Stephanie J. Block looked dazzling in a glittery dress on Monday night, but that's not what she wears 8 shows a week at Studio 54, where she's playing the title role in Broadway's "The Mystery of Edwin Drood." Block has also appeared in "Wicked," "Anything Goes," "The Boy from Oz," "The Pirate Queen," and "9 to 5."

You’re playing the title role in “The Mystery of Edwin Drood” right now. How did you get ready for a britches role?
Stephanie Block:
It was thrilling, actually. It’s so super fun. I knew what I was stepping into – I’d done a little homework of course beforehand, and was able to speak with Rupert Holmes, who wrote the entire musical. He said of course you’re going to play a man, but it’s like Mary Martin or Cathy Rigby playing Peter Pan—we absolutely know it’s a woman playing a man’s role, so it’s not going be any big reveal at the end. [The audience] just knows right away, and they go along with the whole idea of it and fall in love with you throughout, because you’re in slacks. So I found great comfort in that.
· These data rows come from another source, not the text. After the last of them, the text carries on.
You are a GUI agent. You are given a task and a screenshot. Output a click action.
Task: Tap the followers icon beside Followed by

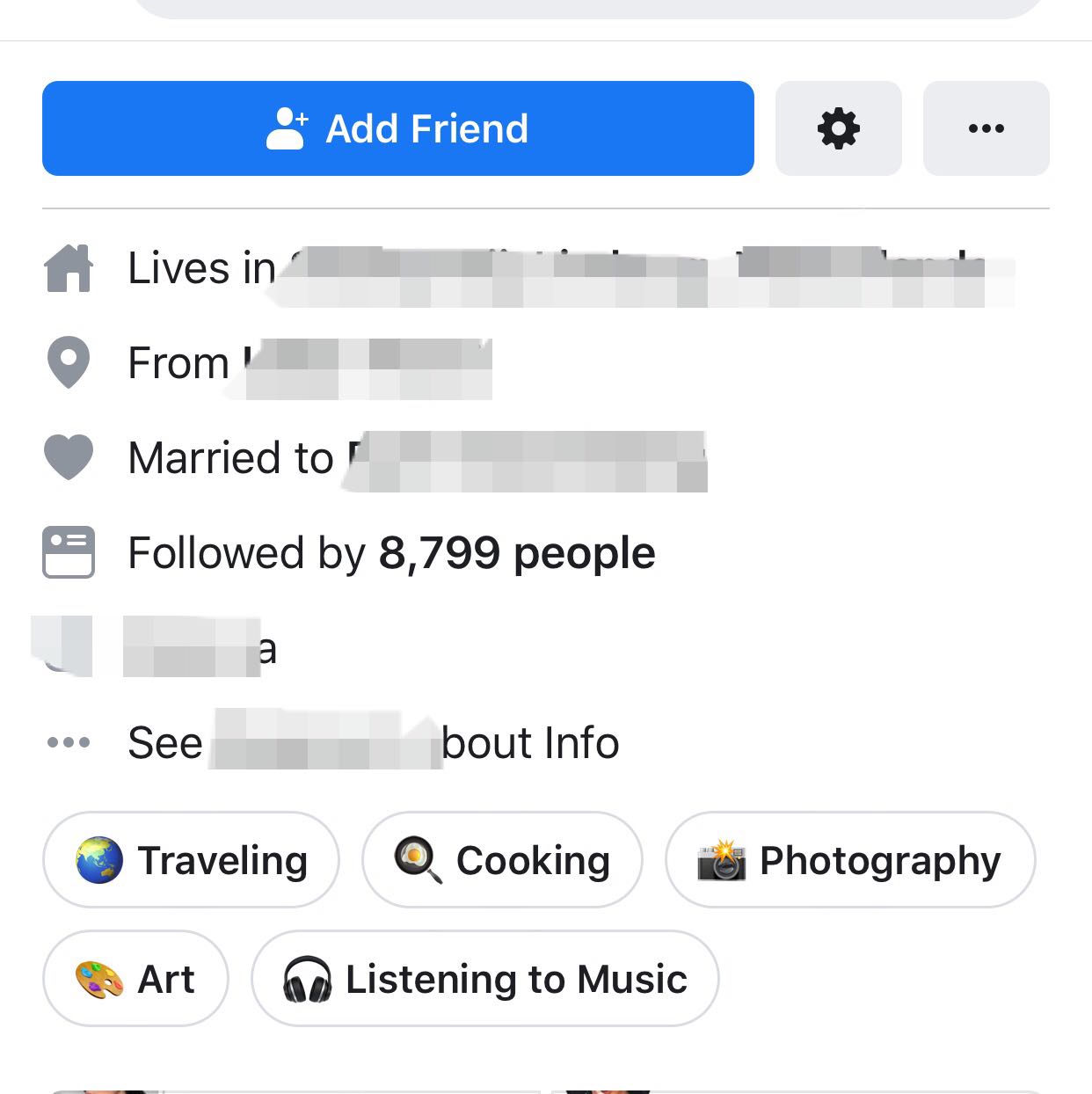point(69,552)
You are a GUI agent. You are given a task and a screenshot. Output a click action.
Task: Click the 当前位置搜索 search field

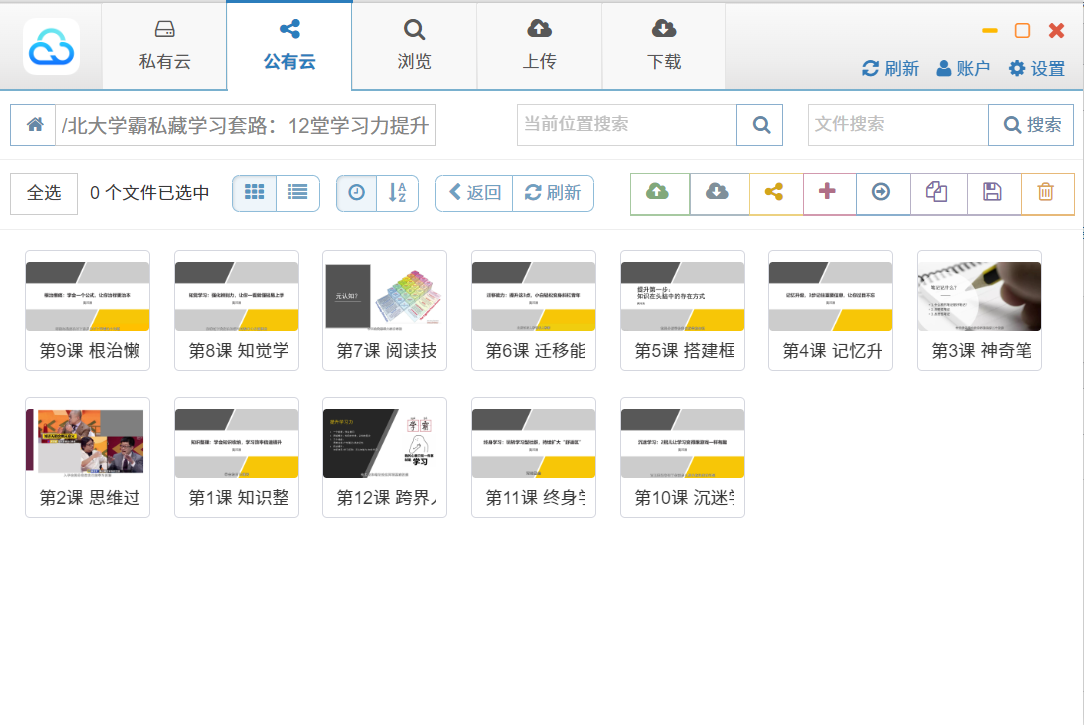pos(626,125)
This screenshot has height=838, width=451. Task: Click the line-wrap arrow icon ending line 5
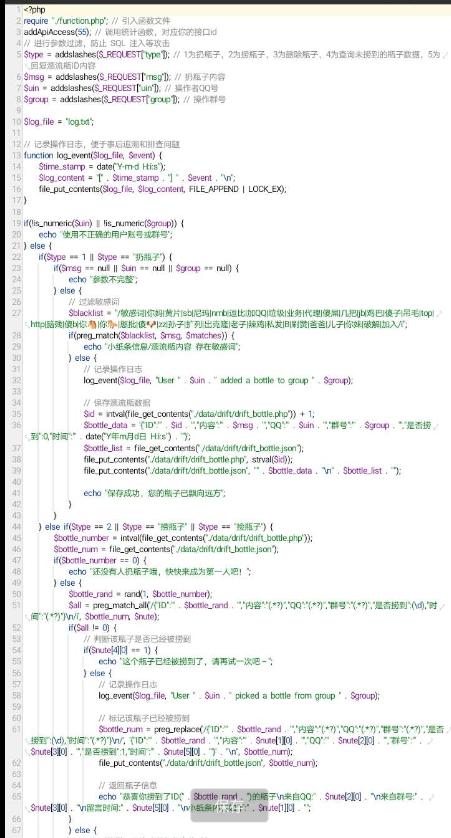(446, 55)
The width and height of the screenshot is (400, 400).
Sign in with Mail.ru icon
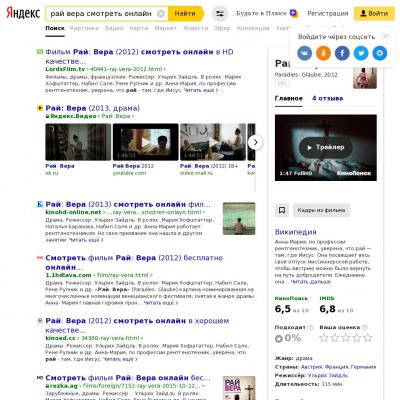[x=380, y=53]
As we’ve been running a little longer, I found that my walk has changed a bit, and I am becoming much more of a boy, which is so fun. And all the female counterparts and other costars are complaining about their bad back with the corsets and the bustles, and I get to wear slacks and flat shoes. I’m the luckiest!

What was the experience of playing Elphaba in "Wicked" like?
Block:
It was wonderful, but long. I started back in February of 2000 when Stephen Schwartz and Winnie Holzman were creating it out in Los Angeles. When it transferred here to New York, they asked me to be Idina (Menzel)’s understudy. I did get to play the role one time out of town in San Francisco, in our out-of-town try out. It was thrilling because after two years of working on the project, it really just felt like I was able to cross the finish line, to be in the costume, to hear the orchestra, the lights.

Since then I did the tour for a year and I did Broadway for almost a year, so "Wicked" was a part of my life for eight years on and off. I think Elphaba will always be in my skin and in my blood. I love her. I’m probably getting a little too long in the tooth to play her ever again, but I’m telling you, if they picked up the phone and said we need you to play the role in two days, I think I could pop in. She’s just in me.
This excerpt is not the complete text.